## Page
•••••
How to give old PCs a new lease on life

Are you looking for a way to extend the life of your older Intel Corp. Pentium PC systems and make them Year 2000-compliant at the same time? These two tasks seem incompatible at first, but the FCW Test Center has come up with a solution.

Are you looking for a way to extend the life of your older Intel Corp. Pentium PC systems and make them Year 2000-compliant at the same time? These two tasks seem incompatible at first, but the FCW Test Center has come up with a solution.

When upgrading an older system there are two questions to keep in mind: First, will the upgraded system be Year 2000-compliant? Second, will you see a performance increase adequate enough to extend the life of the PC at least two years?

Unfortunately, there is no all-in-one product that will solve both of these problems. But there is a way to upgrade these systems and at the same time make them Year 2000-compliant for a relatively small price and a little bit of setup time. We looked at two hardware cards from different companies that, when used together, make this solution possible.

The first card we looked at is the AcceleraPCI from Evergreen Technologies. This easy-to-install CPU upgrade card can take your old, tired Pentium systems and bring performance up to a Pentium II-class level.

AcceleraPCI is a single add-in card that slips into any available PCI slot in the computer. The card sports its own memory sockets and CPU fan. The use of the card's own memory allows the CPU on the AcceleraPCI to access memory data directly from the upgrade card rather than across the slower system bus, effectively eliminating the need to use the slower memory in the computer system.

Our card came with a 433 MHz Intel Celeron processor on it with 64M of SDRAM, but a 466 MHz processor now should be available. Evergreen's easy-to-run initial setup program reports the current system speed and informs you whether you can upgrade the system with the AcceleraPCI card. You also can find software on the Evergreen World Wide Web site so you can perform this task free of charge before purchasing the card.

We used a Dell Computer Corp. 100 MHz Pentium-based system with 32M of memory to test the ability of the AcceleraPCI card to increase performance.

The original system scored a dreadful 29 on the Business Application Performance Corp.'s SYSmark/98 benchmark. After we ran Evergreen's installation software and installed the card - which was extremely easy and took a few minutes - we reran the test. We were astounded with the difference: The upgraded system scored a 120 on the same test, which in relative terms was about a 400 percent performance increase.
•••••
In the article on upgrading old PCs, what score did the original Dell system get on the SYSmark/98 benchmark? The listing that comes next has no connection to the article on upgrading old PCs.

## Collected data
•••••
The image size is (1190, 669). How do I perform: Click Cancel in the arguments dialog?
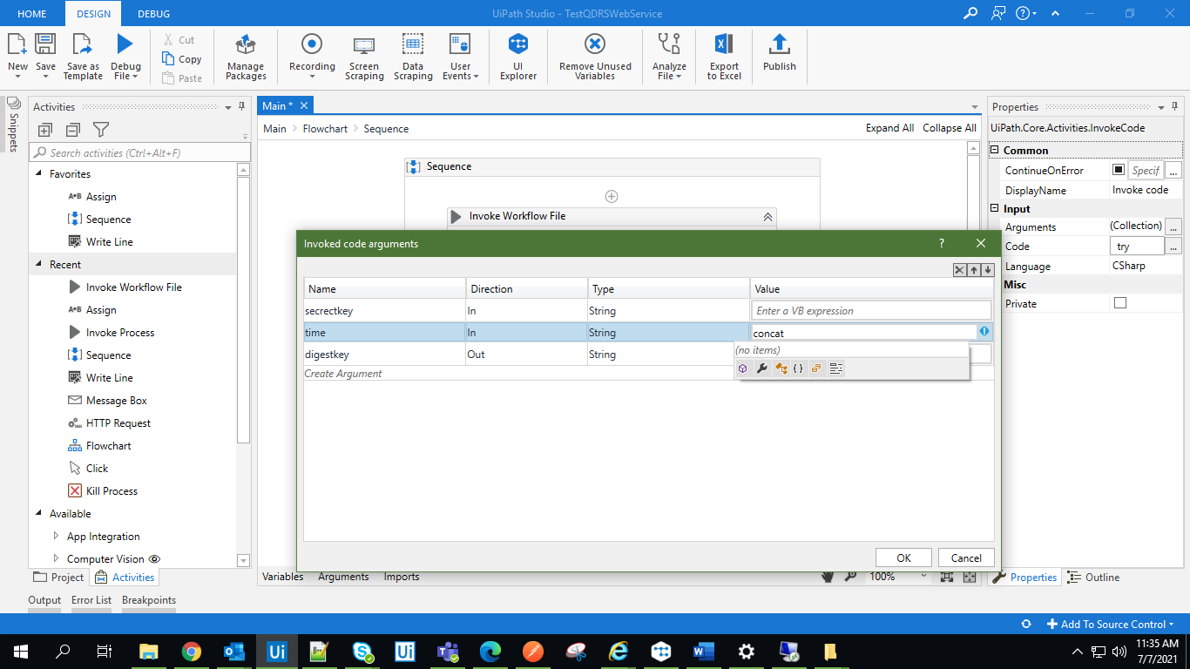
•••••
## The answer
29